→ **Exercise passage**
——
There was a high prevalence of abnormal echocardiographic features at baseline suggestive of cardiac remodelling and dysfunction, consistent with other studies(8,9,55), highlighting the importance of testing interventions in this high-risk group. Mean E/E’ was abnormal at baseline and 88% of women had diastolic dysfunction, as defined by the British Society of Echocardiography(44).

This study included a heterogenous group of women with a relatively severe preeclampsia phenotype (46% of newborns were < 3rd centile and 26% required delivery < 34 weeks’ gestation). Despite the heterogeneity and size of the cohort, this study was able to demonstrate an improvement in echocardiographic measurements in women treated for 6 months with enalapril, compared with placebo. Given the association between diastolic dysfunction and mortality(56), this treatment could have significant implications for long-term cardiovascular health. Modin et al.(52) quantified the prognostic value of different echocardiography parameters for the prediction of 10-year risk of ischaemic heart disease or heat failure. A 1 unit increase in E/E’ (the between-group difference seen in this study at 6 months) had a hazard ratio of 1.11, (95% CI 1.09-1.13) and 5g/m2 increase in LVMi (compared with 7g/m2 between-group difference seen in this study at 6 months) had a hazard ratio of 1.16 (1.13 – 1.19)(52). From the current study, however, it is not possible to determine whether these improvements in cardiac function would persist beyond cessation of the intervention, or whether longer treatment duration would be required for improvement in long-term health. A sub-study of the SOLVD trial(57) compared LV volumes between enalapril and placebo groups, 15 days after treatment cessation. Importantly they demonstrated partial, but not complete, reversibility of enalapril effects, indicating the potential for enalapril to slow progression of LV remodelling. All study participants have consented to future contact, though the impact of 6 months’ intervention on long-term CVD risk is beyond the scope of the current study.
——
→ **Provided material**
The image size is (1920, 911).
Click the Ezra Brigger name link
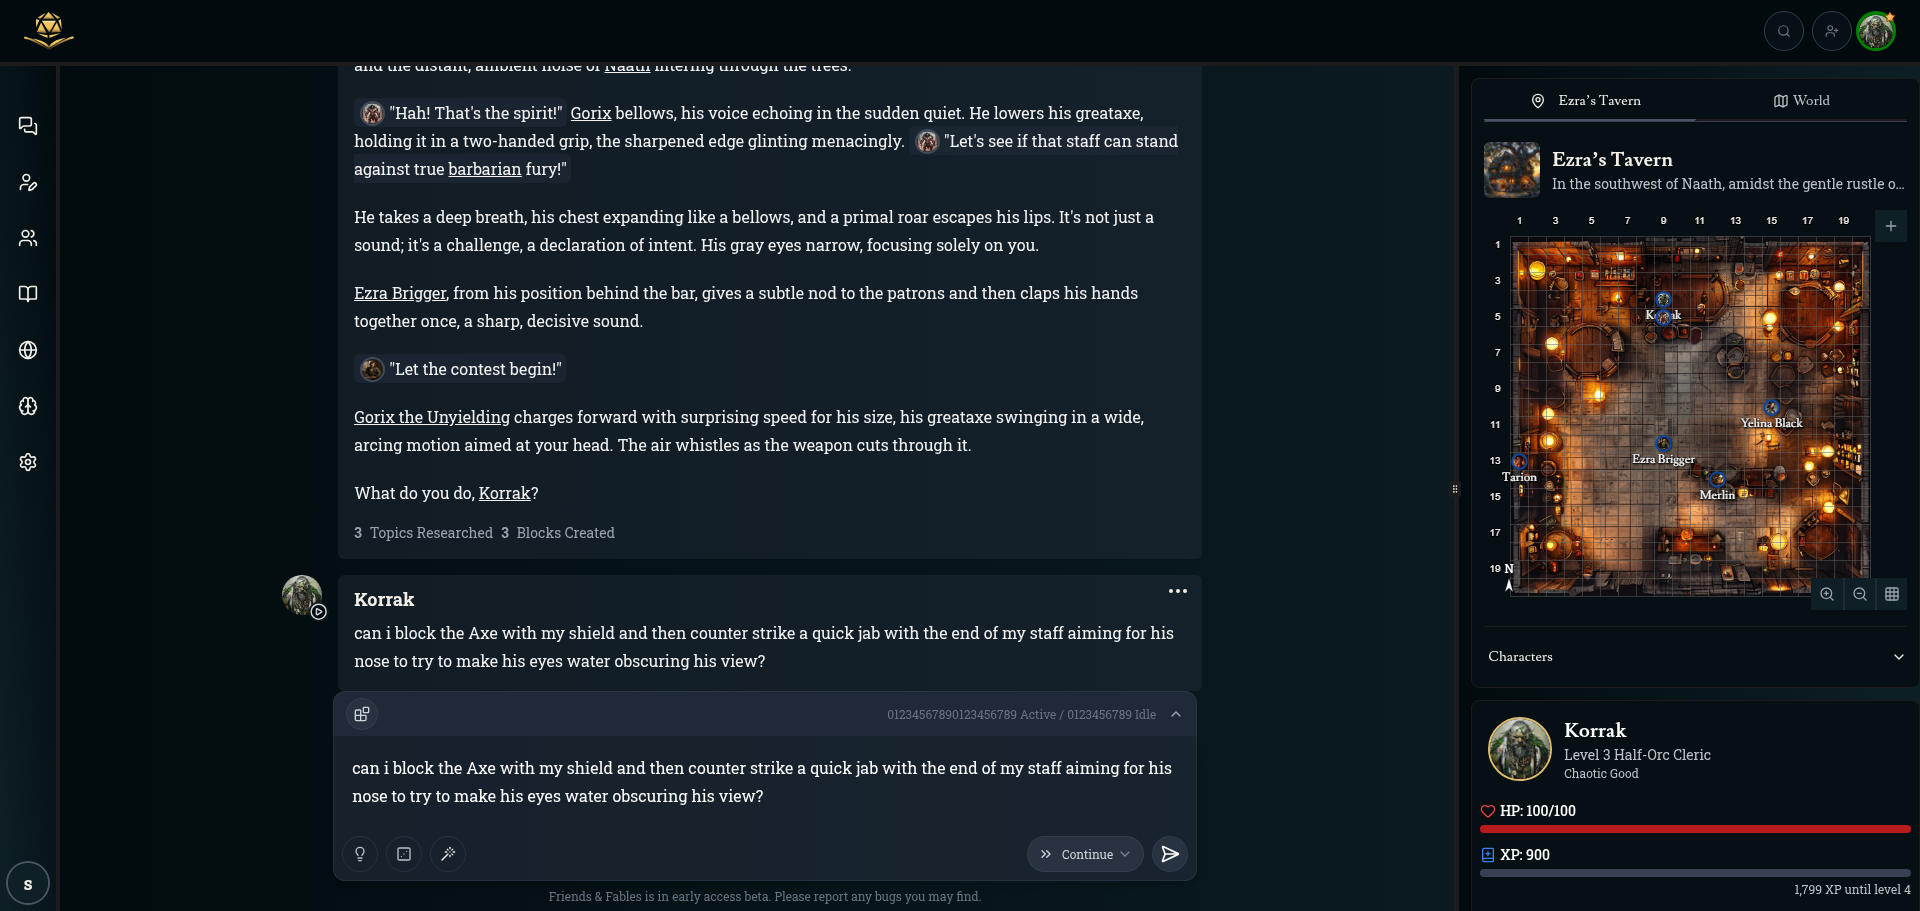[400, 293]
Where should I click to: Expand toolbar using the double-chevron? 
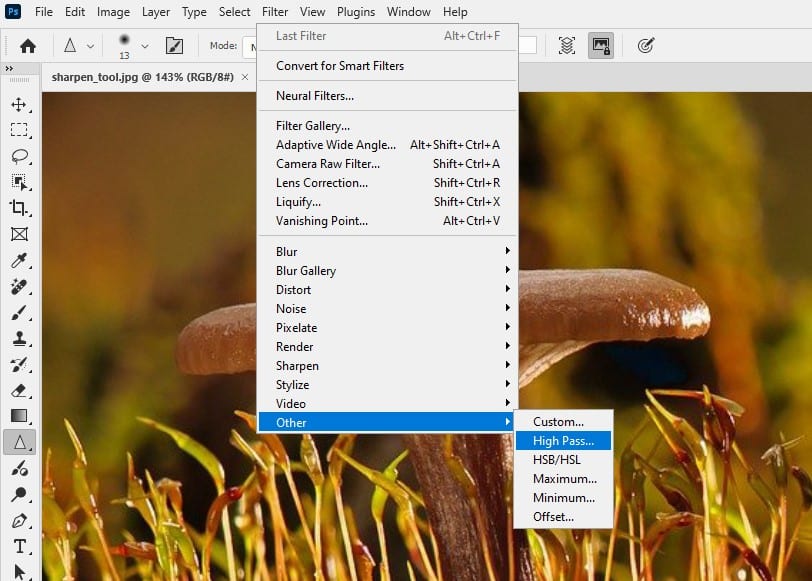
——
→ **List of tasks**
[A] In the enalapril passage, what share of the women had diastolic dysfunction at baseline?
[B] Reproduce the part of the enalapril passage that begins at the words "There was a" and stops after "Society of Echocardiography(44).".
[C] Decide whether each statement agrees with the enalapril passage: (i) The SOLVD sub-study compared LV volumes 15 days after treatment cessation. (ii) The SOLVD sub-study showed complete reversibility of enalapril effects. (iii) The women in this study received enalapril for 12 months.

→ **Numbered answers**
[A] 88% of the women had diastolic dysfunction at baseline.

[B]
There was a high prevalence of abnormal echocardiographic features at baseline suggestive of cardiac remodelling and dysfunction, consistent with other studies(8,9,55), highlighting the importance of testing interventions in this high-risk group. Mean E/E’ was abnormal at baseline and 88% of women had diastolic dysfunction, as defined by the British Society of Echocardiography(44).

[C]
(i) Yes: "compared LV volumes between enalapril and placebo groups, 15 days after treatment cessation"
(ii) No: "they demonstrated partial, but not complete, reversibility of enalapril effects"
(iii) No: "women treated for 6 months with enalapril"